Wie denkt die österreichische Bevölkerung über Energieforschung? Und wie die Unternehmen? Das hat der Klima- und Energiefonds erstmals erheben lassen. Der Fragebogen wirkte zugleich als pädagogisches Instrument: Die Sicht war am Ende positiver als zu Beginn.

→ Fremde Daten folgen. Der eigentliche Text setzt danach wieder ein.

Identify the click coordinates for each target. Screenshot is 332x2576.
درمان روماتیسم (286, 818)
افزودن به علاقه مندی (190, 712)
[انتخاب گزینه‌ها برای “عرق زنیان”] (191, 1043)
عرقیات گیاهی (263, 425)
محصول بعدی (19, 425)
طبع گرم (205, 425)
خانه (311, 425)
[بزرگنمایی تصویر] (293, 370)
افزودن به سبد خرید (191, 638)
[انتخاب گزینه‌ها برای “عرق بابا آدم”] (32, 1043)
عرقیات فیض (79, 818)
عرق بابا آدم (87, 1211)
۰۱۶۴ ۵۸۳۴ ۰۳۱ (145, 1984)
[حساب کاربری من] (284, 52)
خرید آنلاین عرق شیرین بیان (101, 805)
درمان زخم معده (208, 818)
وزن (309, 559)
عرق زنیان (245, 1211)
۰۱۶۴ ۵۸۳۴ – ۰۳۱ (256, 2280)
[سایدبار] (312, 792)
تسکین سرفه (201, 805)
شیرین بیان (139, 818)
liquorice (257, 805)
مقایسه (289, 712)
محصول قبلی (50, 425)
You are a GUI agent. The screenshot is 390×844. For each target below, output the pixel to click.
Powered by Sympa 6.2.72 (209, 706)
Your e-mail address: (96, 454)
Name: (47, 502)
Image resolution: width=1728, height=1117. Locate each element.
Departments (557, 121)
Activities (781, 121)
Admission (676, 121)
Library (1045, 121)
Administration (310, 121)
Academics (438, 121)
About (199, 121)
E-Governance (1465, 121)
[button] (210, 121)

Es ist noch Luft nach oben. Das ist der Sukkus aus der im Auftrag des Klima- und Energiefonds (Klien) durchgeführten Studie zur Wahrnehmung der Energieforschung in Österreich. Nur 23 Prozent der mehr als 500 repräsentativ ausgewählten Befragten in der Allgemeinbevölkerung gaben an, sich schon zuvor stark mit dem Thema befasst zu haben. Das vor allem, wenn sie über eine Matura oder höheres Einkommen verfügten, über 50 Jahre alt waren oder im Osten des Landes wohnten. Immerhin: Bei den 67 kontaktierten Unternehmen lag der Anteil mit 84 Prozent deutlich höher.

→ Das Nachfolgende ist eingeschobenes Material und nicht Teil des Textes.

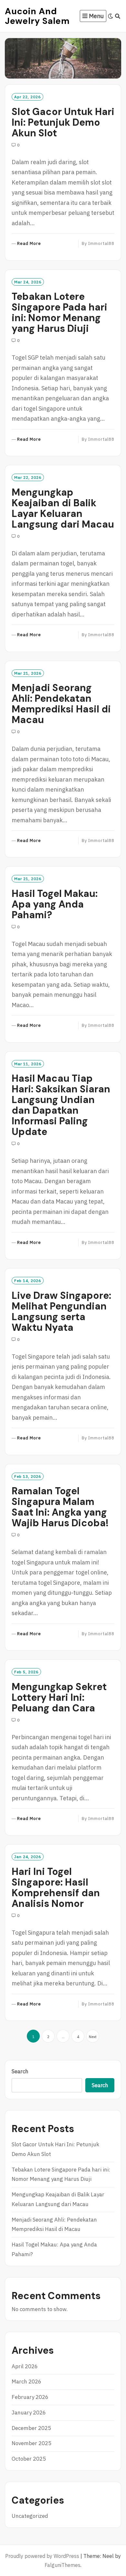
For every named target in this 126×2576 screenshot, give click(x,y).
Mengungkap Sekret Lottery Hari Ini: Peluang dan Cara (59, 1697)
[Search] (118, 16)
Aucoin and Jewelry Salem (37, 15)
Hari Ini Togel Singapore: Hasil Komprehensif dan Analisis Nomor (56, 1887)
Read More (29, 244)
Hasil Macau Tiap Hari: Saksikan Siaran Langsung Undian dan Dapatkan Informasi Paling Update (61, 1105)
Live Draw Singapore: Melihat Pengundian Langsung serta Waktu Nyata (61, 1311)
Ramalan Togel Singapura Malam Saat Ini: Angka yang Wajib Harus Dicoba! (60, 1507)
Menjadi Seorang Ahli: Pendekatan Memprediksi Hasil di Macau (61, 703)
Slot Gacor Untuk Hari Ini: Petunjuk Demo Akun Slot (63, 122)
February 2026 (30, 2397)
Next (93, 2036)
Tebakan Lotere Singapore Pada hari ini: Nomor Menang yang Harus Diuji (59, 312)
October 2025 (29, 2458)
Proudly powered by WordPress (42, 2556)
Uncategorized (30, 2515)
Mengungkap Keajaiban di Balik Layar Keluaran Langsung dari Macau (63, 508)
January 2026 (29, 2412)
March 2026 (26, 2381)
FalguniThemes (62, 2565)
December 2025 (31, 2428)
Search (20, 2071)
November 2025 (31, 2443)
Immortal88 (101, 243)
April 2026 (25, 2366)
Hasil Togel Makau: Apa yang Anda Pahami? (55, 904)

Was fällt bei den Ergebnissen der im Oktober 2021 durchgeführten Befragung sonst noch auf? Über 50-Jährige beurteilten Energieforschung generell positiver, Unter 30-Jährige waren deutlich kritischer. Es zeigten sich auch Geschlechterunterschiede: Männer sehen bei zahlreichen Aspekten mehr Nutzen als Frauen. Diese scheinen sich zu 36 Prozent aber stärker mit dem Thema Energieforschung zu identifizieren als Männer (23 Prozent). Wie passt das zusammen? Männer würden sich eben in der Praxis noch immer mehr mit Energiefragen befassen, sagt Sozialwissenschaftlerin Anna Brandstätter, Projektleiterin beim Marktforschungsunternehmen Marketmind, einem Spin-off der WU Wien. Etwa, indem sie sich um die Fotovoltaikanlage auf dem Hausdach kümmern.

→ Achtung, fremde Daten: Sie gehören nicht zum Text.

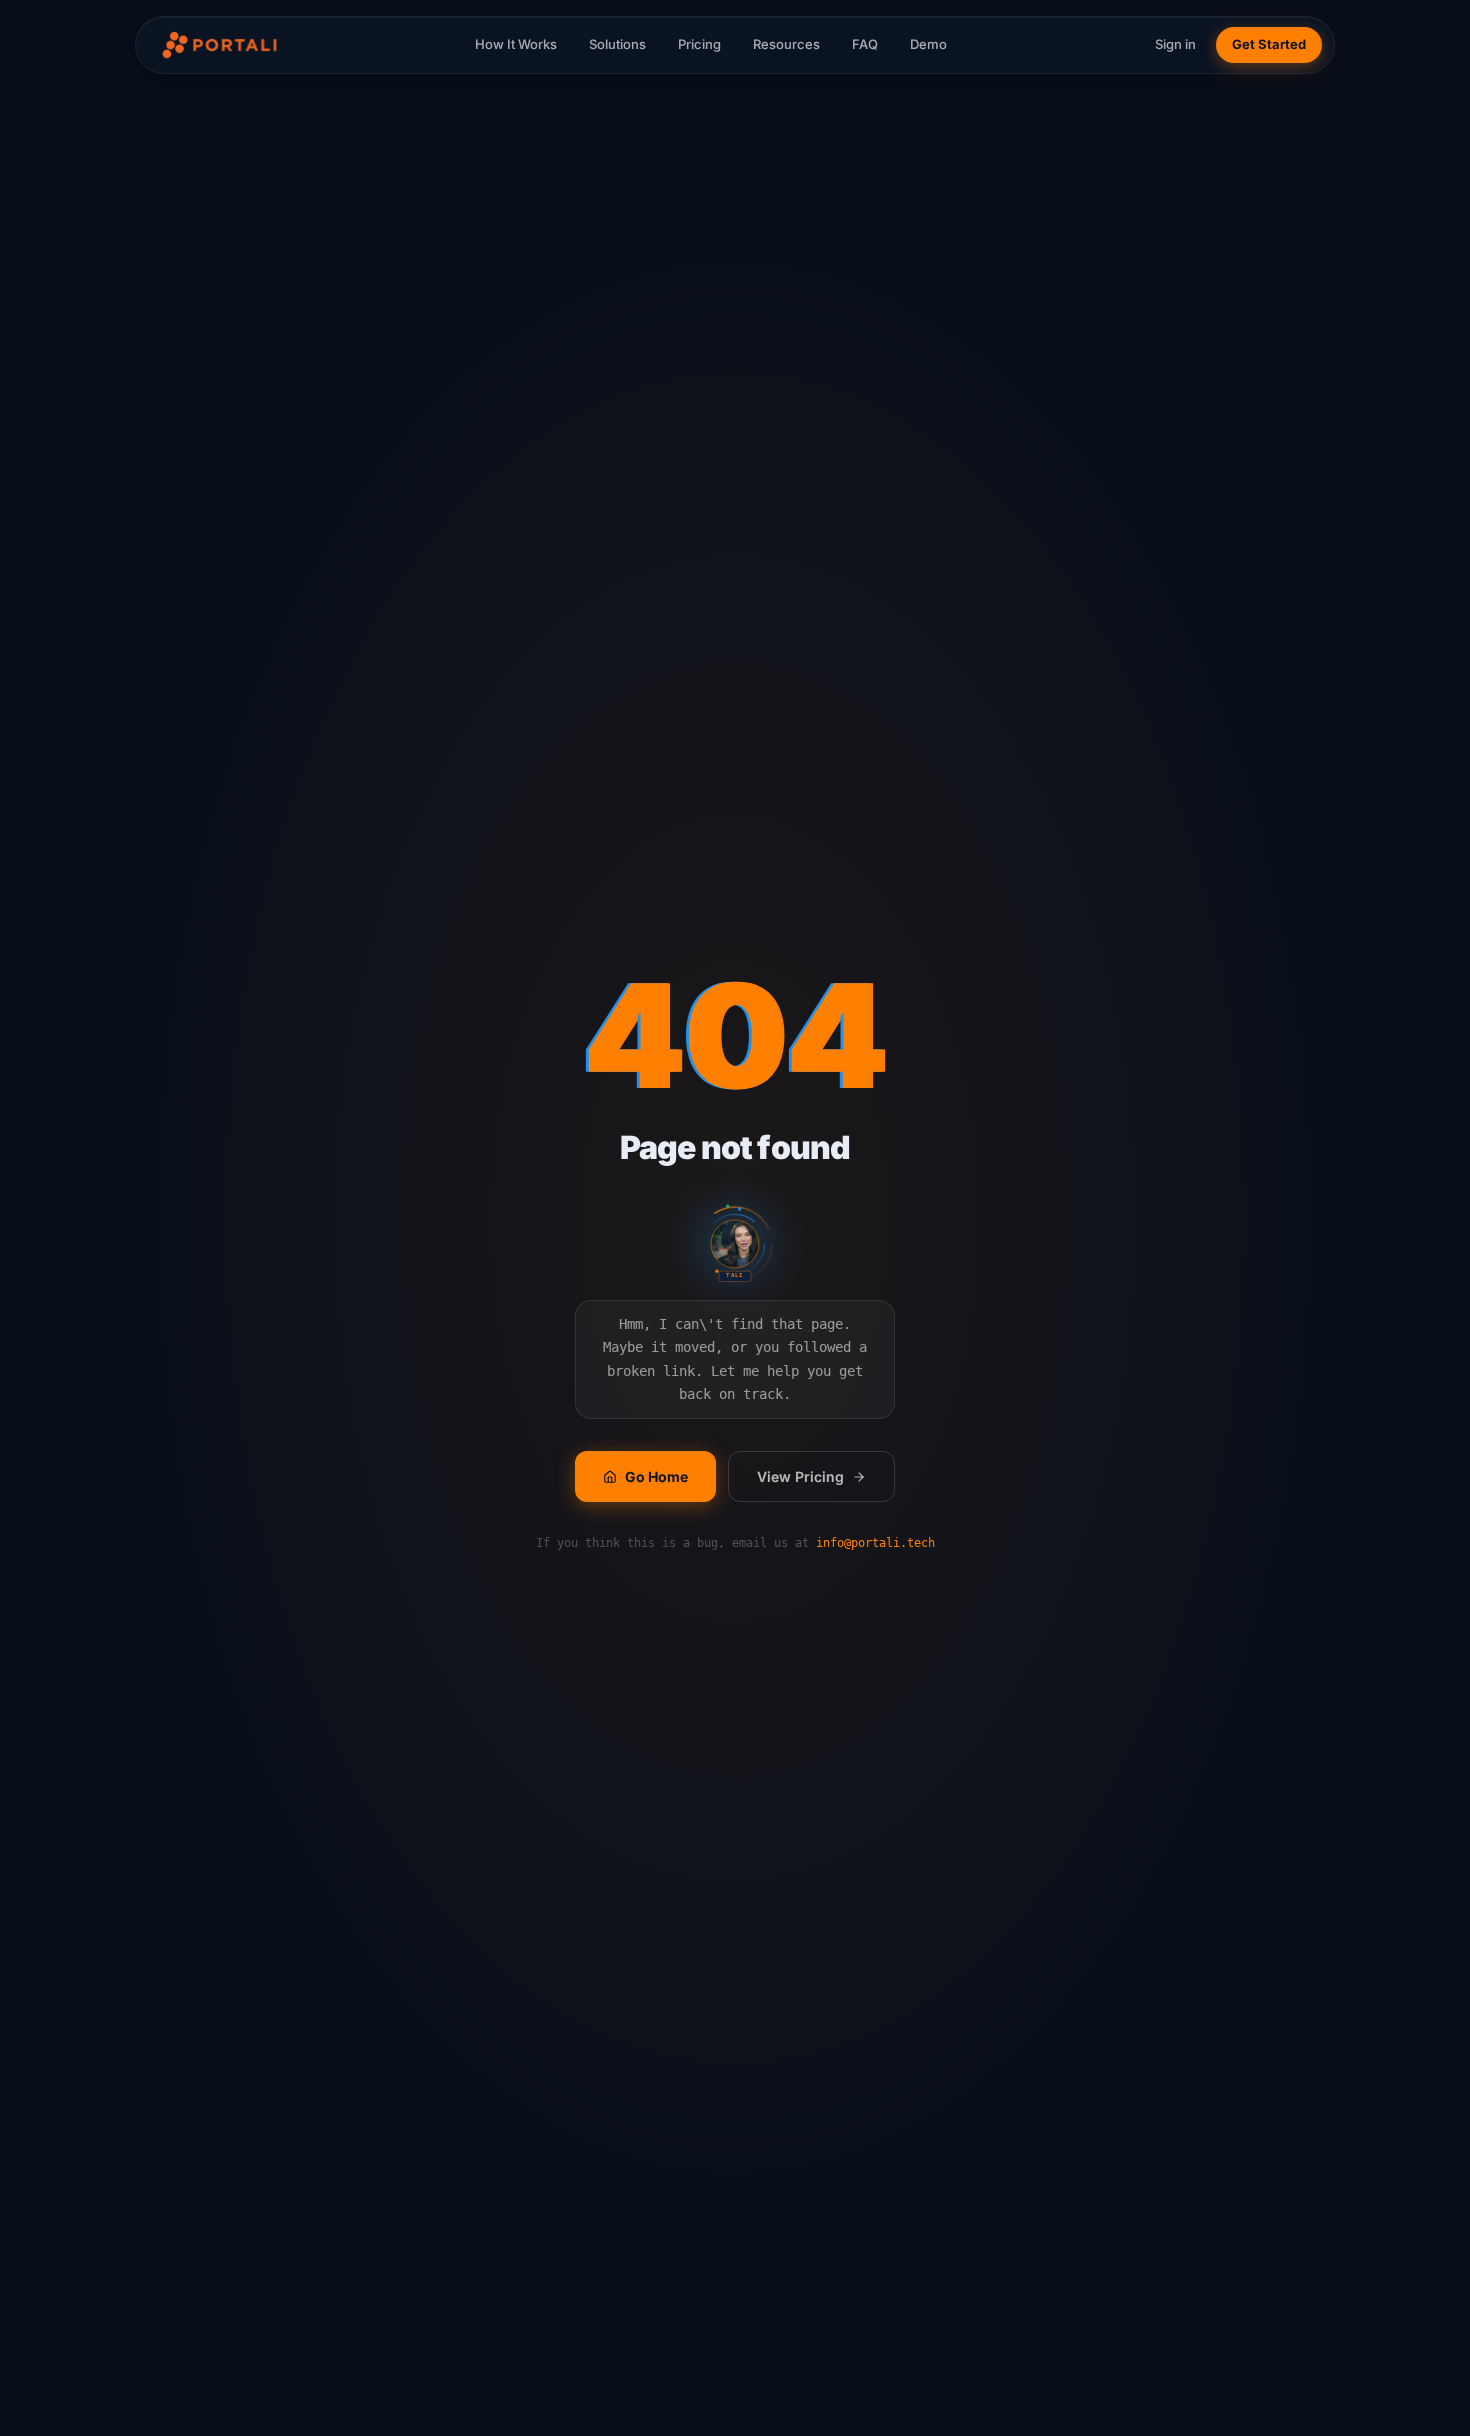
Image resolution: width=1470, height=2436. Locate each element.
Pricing (699, 44)
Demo (928, 44)
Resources (786, 44)
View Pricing (800, 1476)
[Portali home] (217, 45)
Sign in (1175, 44)
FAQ (865, 44)
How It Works (516, 44)
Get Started (1269, 44)
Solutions (617, 44)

Klimaneutralität 2040 nicht erreichbar?

Den Nutzen der Energieforschung sieht man in der breiten Bevölkerung v. a. im positiven Beitrag für den Klimaschutz (83 Prozent; siehe Grafik). 81 Prozent erkannten ihn im Abtausch von fossilen durch erneuerbare Energien, 80 Prozent darin, die Versorgungssicherheit zu erhöhen und die Abhängigkeit von Energieimporten zu reduzieren. Für 79 Prozent ist Energieforschung wichtig für Österreich und für die technologische Souveränität Europas, für ebenso viele geht es vor allem um Maßnahmen zur Reduktion des Energieverbrauchs. Bei den Firmen zeigt sich ein etwas anderes Bild: Am wichtigsten war dort die Steigerung der Wettbewerbsfähigkeit österreichischer Unternehmen durch Energieforschung (96 Prozent), gefolgt vom Abtausch fossiler durch erneuerbare Energien (93 Prozent) und von der Bedeutung für Österreich bzw. die technologische Souveränität Europas (91 Prozent). Dahinter folgten eine Beschleunigung der Energie- und Mobilitätswende (90 Prozent) und – ex aequo – die Schaffung von Exportmöglichkeiten für österreichische Unternehmen. Alarmierend: Jedes achte Unternehmen war der Meinung, dass das Ziel der Klimaneutralität Österreichs 2040 mit dem aktuellen Stand der Technik nicht erreichbar ist.

In beiden Zielgruppen verbesserte sich der Eindruck von der Klimaforschung im Zuge der Befragung: bei Firmen um sechs, bei der Allgemeinbevölkerung um zehn Prozent. Man habe nicht nur das Stimmungsbild erhoben, sondern zugleich auch den Fragebogen zur Aufklärungsarbeit genutzt, so Brandstätter: „Eine charmante Chance, die Menschen durch Aufklärung gleich als Multiplikatoren zu gewinnen.“ Beim Klien will man nun noch gezielter kommunizieren: „Wir werden da ansetzen, wo Informationsdefizite herrschen“, sagt dessen Sprecherin Katja Hoyer.

Immerhin bekundeten 47 Prozent der Befragten in der Allgemeinbevölkerung und 91 Prozent in Firmen, mehr über Energieforschung erfahren zu wollen.